I didn’t want to use flashbacks in the film, but that scene works like a reminiscence. Those students will be held hostage by violence, because at some point they will believe that protesting equals killing. An entire generation fell hostage of it. 

What’s the link between this film and your previous works a short filmmaker?
The topics of family and family wounds. The ambivalent relationship between a lumbering father and a daughter pursuing her own devices. These are my recurrent themes.  

How did you choose the two protagonists, Giuseppe Battiston and Charlotte Cétaire?
Charlotte struck me for her silences: an actor must be able to play even when is silent. She’s a dancer and a free woman; she’s an adorable rebel who doesn’t want to make a career as an actress. Battiston instead is an anti-romantic: I wanted to go against the fascination of the terrorist à la Che Guevara. This is a man who recalls Orson Welles, with a presence that fully occupies both the physical and the mental space of his daughter Viola. Moreover, Battiston comes from the tragic theatre, although Italian filmmakers mostly use him for comedies.  

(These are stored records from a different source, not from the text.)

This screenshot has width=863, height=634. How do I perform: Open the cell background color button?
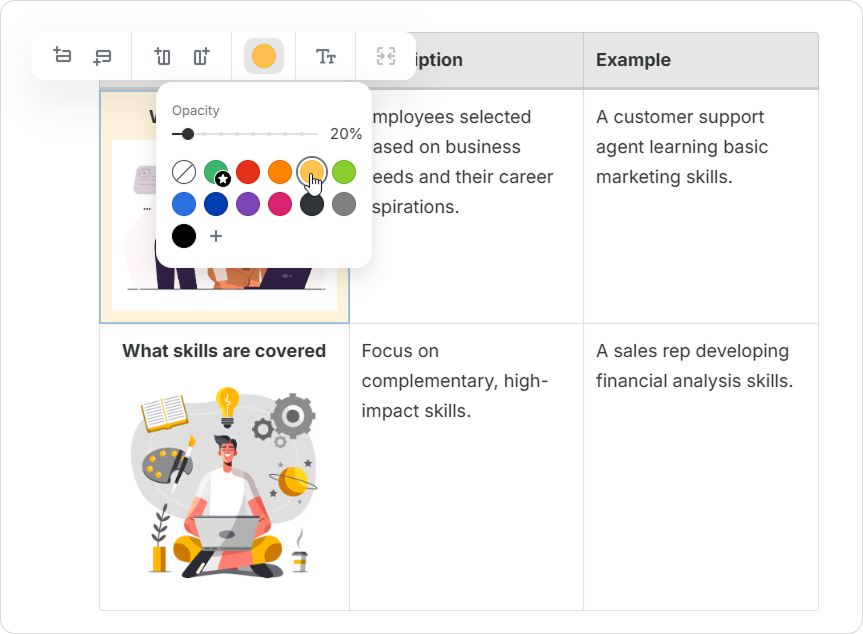pyautogui.click(x=264, y=56)
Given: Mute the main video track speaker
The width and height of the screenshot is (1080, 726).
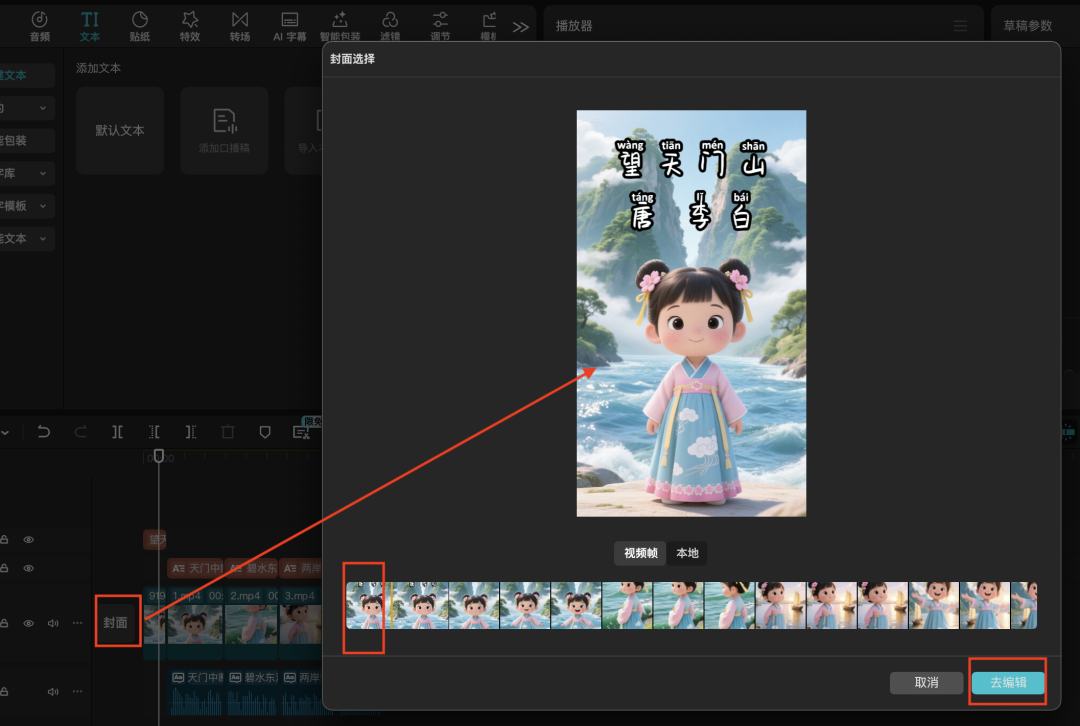Looking at the screenshot, I should 53,623.
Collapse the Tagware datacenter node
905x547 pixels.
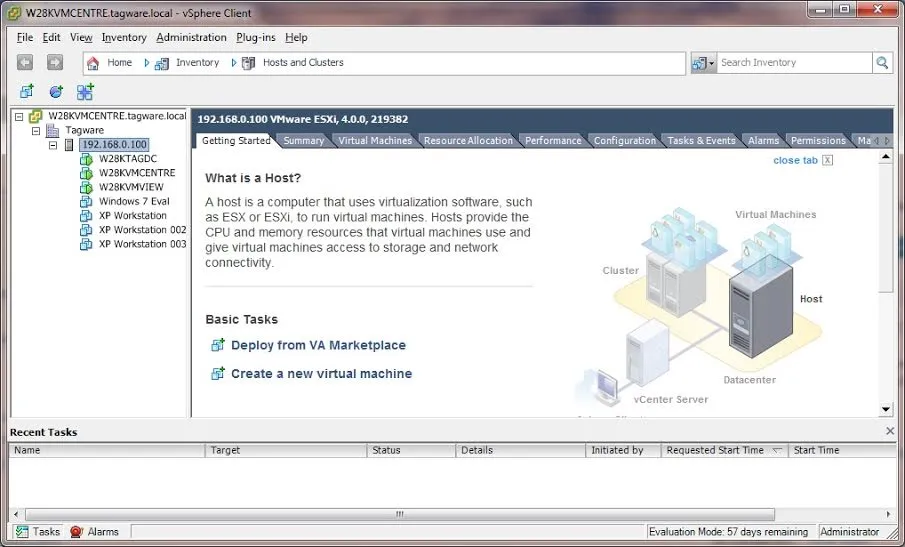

You are currently living in Paris. Is there a link between the Italian terrorism of the 1970s and the contemporary Islamic one?
I live in Paris in the same street of the Bataclan: that episode has been a trauma for everyone. It’s dangerous when violence becomes banal, even normal. We are slowly waking up from our closed society and we feel that there’s a war that is threatening us. I think that France is facing terrorism in the best possible way. They don’t give up on going out into the streets, on living their lives.  

This film has two souls, an Italian and a French one – just like you. Since you work in France, what’s your relationship with Italian cinema?
I made my first shorts in France, but my first feature film is Italian. A stateless director has less ideas and stories to tell. You cannot really root out an artist, it’d be like causing an impairment. I want to make films in Italy. At the same time, I owe a lot to France: they taught me not to beg, to have my dignity as an artist, to try my best to compete with the other. Being a woman, this is even more difficult. Did you notice that I’m the only woman among the Italian directors in Cannes?